Otra vez la UAEH

Ciudad de México /

Esta película ya la vimos un chingo de veces, con distintos escenarios y con otros actores, pero ya la vimos. Me niego a creer que las mafias y los cacicazgos que las alimentan y reproducen sean un asunto cultural en nuestro país. En la patria de don Porfirio, a quien algunos le comienzan a mirar dotes de estadista; en el lastimado terruño de don Plutarco, hablar de caciques y es entrar en el terreno de lo inevitable. La película a la que me refiero se repite una y otra vez, cada vez que aquellos que creen que son dueños, usufructuarios, de las diversas instituciones que componen la nación.

No importa de qué clase de institución se trate, si es una instancia pública es casi seguro que esté siendo gobernada y administrada por un grupito de miembros, por una camarilla de amigotes casi siempre controlada por un cacique (o cacica). El léxico de esos caciques es el mismo que utilizaría cualquier ciudadano liberal y demócrata. Cualquier persona con principios. Quizá lo primero que traiciona el sátrapa sea el propio idioma.

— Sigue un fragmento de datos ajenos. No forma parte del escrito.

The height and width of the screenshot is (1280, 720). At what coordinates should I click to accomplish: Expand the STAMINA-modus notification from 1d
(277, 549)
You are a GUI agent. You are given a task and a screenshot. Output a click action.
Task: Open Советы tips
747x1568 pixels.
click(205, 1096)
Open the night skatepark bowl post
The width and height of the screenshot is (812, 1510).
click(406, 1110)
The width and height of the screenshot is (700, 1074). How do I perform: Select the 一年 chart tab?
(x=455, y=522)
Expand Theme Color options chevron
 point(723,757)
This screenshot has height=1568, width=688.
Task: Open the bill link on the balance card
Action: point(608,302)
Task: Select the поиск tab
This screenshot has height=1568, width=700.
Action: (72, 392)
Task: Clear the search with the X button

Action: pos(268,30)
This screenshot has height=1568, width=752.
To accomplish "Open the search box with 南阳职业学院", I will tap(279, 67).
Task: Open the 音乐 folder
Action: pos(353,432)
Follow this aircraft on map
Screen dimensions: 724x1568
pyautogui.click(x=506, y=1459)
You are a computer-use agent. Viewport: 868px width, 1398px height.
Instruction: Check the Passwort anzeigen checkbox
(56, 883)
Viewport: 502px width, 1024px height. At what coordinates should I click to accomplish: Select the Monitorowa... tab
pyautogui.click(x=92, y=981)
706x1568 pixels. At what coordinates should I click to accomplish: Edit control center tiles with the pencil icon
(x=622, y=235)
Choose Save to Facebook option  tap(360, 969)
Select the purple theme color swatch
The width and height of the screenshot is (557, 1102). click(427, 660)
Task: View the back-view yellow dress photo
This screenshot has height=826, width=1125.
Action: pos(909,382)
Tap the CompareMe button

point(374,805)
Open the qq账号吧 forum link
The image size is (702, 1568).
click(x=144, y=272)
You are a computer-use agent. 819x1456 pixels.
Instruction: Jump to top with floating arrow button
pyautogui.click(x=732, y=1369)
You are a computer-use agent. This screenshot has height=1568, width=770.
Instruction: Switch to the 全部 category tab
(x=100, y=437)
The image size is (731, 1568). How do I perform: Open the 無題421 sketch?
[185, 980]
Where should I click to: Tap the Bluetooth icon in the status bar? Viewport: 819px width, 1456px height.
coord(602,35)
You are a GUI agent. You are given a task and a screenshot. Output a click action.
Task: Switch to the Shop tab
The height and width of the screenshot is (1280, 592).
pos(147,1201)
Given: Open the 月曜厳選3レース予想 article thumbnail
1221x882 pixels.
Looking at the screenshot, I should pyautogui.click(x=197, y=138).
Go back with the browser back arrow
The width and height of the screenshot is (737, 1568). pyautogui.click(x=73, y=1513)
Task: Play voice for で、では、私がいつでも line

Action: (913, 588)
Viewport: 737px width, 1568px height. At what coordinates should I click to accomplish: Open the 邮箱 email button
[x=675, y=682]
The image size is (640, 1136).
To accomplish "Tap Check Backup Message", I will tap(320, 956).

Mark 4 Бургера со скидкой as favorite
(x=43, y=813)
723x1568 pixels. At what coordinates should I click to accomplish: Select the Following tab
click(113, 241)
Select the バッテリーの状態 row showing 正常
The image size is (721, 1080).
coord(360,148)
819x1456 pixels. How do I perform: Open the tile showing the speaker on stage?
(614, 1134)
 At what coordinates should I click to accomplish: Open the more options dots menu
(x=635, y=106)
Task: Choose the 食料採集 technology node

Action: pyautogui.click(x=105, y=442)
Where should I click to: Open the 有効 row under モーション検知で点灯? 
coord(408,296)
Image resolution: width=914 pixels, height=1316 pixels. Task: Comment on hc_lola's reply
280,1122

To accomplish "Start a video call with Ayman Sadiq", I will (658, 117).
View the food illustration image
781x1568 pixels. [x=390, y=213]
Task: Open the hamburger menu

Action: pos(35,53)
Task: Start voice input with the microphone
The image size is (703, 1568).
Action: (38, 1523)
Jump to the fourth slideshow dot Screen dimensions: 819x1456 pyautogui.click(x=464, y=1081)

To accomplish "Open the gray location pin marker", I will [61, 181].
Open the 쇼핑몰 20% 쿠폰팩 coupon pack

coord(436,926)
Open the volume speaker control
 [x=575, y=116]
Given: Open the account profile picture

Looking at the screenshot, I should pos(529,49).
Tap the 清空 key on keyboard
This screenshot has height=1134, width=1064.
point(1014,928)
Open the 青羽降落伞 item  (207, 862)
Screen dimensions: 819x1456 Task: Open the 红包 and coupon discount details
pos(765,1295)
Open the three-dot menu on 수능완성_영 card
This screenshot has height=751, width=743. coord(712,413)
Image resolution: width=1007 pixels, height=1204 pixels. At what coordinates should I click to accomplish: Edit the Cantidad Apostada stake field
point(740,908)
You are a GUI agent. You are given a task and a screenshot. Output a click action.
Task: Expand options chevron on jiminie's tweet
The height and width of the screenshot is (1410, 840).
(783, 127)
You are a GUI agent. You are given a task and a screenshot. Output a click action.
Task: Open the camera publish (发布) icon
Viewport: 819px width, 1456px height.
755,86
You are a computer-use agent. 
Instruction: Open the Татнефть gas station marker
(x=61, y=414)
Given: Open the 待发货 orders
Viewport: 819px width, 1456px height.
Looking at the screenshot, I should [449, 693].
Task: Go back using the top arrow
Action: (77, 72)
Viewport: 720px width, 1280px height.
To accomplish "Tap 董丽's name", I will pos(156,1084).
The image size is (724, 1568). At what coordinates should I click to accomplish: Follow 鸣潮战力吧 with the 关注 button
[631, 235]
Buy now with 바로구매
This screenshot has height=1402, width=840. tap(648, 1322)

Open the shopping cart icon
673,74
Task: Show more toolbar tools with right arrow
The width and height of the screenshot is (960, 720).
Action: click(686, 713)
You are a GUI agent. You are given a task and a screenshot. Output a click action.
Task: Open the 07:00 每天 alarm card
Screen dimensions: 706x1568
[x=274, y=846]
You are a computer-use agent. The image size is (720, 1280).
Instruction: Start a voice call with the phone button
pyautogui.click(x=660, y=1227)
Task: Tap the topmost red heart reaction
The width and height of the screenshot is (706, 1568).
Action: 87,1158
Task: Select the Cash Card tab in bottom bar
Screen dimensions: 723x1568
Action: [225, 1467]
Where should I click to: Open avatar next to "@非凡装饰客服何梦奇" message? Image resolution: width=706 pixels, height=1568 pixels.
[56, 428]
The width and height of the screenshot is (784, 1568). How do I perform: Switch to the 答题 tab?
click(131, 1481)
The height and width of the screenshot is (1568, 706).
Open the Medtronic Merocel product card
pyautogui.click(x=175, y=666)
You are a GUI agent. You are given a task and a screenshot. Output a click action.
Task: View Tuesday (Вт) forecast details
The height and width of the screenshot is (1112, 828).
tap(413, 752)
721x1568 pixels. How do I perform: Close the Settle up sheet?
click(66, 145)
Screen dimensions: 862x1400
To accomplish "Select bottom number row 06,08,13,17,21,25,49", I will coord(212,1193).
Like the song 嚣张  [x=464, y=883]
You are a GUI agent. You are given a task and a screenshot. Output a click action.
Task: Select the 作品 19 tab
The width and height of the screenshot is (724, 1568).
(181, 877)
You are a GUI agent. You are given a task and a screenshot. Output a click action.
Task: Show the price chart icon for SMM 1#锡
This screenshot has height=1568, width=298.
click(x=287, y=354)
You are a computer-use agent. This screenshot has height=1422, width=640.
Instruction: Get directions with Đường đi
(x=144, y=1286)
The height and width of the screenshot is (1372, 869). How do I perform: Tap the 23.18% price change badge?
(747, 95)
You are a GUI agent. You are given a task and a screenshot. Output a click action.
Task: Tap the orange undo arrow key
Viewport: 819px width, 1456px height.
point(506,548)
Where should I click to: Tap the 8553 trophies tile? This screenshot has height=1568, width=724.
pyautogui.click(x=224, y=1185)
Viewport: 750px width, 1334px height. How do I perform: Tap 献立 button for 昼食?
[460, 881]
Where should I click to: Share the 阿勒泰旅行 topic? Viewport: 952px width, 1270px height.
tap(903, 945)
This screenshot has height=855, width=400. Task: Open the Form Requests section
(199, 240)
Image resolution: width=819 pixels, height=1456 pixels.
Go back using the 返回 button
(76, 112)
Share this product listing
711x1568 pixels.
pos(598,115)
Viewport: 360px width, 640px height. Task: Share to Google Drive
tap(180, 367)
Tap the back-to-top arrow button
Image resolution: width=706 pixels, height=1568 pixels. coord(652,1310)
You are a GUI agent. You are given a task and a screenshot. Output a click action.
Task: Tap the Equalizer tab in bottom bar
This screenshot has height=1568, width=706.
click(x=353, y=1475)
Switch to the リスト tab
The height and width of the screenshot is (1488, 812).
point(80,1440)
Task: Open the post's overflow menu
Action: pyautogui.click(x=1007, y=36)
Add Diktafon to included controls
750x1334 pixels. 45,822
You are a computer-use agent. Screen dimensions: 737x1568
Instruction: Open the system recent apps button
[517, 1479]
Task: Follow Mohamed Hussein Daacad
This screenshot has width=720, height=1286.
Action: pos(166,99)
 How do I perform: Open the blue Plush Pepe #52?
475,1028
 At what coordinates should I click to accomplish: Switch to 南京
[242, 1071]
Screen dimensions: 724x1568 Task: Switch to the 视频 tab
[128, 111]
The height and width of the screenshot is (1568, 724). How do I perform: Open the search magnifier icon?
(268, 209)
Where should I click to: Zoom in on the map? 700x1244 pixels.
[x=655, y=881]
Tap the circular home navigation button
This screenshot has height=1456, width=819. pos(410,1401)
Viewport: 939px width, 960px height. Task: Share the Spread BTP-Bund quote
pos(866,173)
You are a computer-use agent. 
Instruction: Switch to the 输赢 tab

Es común que el hombre fuerte y sus amigos realicen procesos electivos, generalmente amañados, manipulados para que el control ejercido por el grupo que lo detenta y administra no pierda ese dominio férreo (casi siempre olvidando la clara división entre lo que es público y lo que es privado). Incluso cosas tan nobles como la autonomía universitaria son manipuladas y vejadas para que beneficien al cacique en turno y sus testaferros. Estos mismos caciques siempre tienen una excelente relación con los que son más poderosos que él, hubo un tiempo en el que el único capaz de remover a uno de esos sátrapas era el presidente. Recientemente hemos sabido de pugnas entre gobiernos estatales y caciques universitarios. Así se las gastan estas finísimas personas.

Universidades públicas, gobiernos estatales, sindicatos, alcaldías y hasta instituciones de educación básica, en todo nuestro territorio, sufren de esa especie de lepra que aquí mencionamos. Un ejército de pequeños caciques, que compiten por emular a su benefactor y mentor. Por eso son prepotentes, intolerantes y violentos. Se saben impunes. Pero a los jóvenes no los amedrentan con su bravuconería, a los jóvenes no los asustan sus sabuesos, ni sus porros. Vaya desde aquí toda mi solidaridad a los jóvenes estudiantes, que se han rebelado contra aquello que no es justo, contra aquello que no debe ser.

En este país no podemos hablar de democracia plena, mientras esos rufianes, dispuestos a agandallarse aquello que es de todos, sigan actuando con absoluta impunidad.